**Input material:**
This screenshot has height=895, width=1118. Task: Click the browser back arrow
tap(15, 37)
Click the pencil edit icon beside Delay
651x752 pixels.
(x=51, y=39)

**Work order:** Reproduce each entry word for word.

**Exercise output:**
This screenshot has height=895, width=1118. Task: Click the browser back arrow
tap(15, 37)
Click the pencil edit icon beside Delay
651x752 pixels.
(x=51, y=39)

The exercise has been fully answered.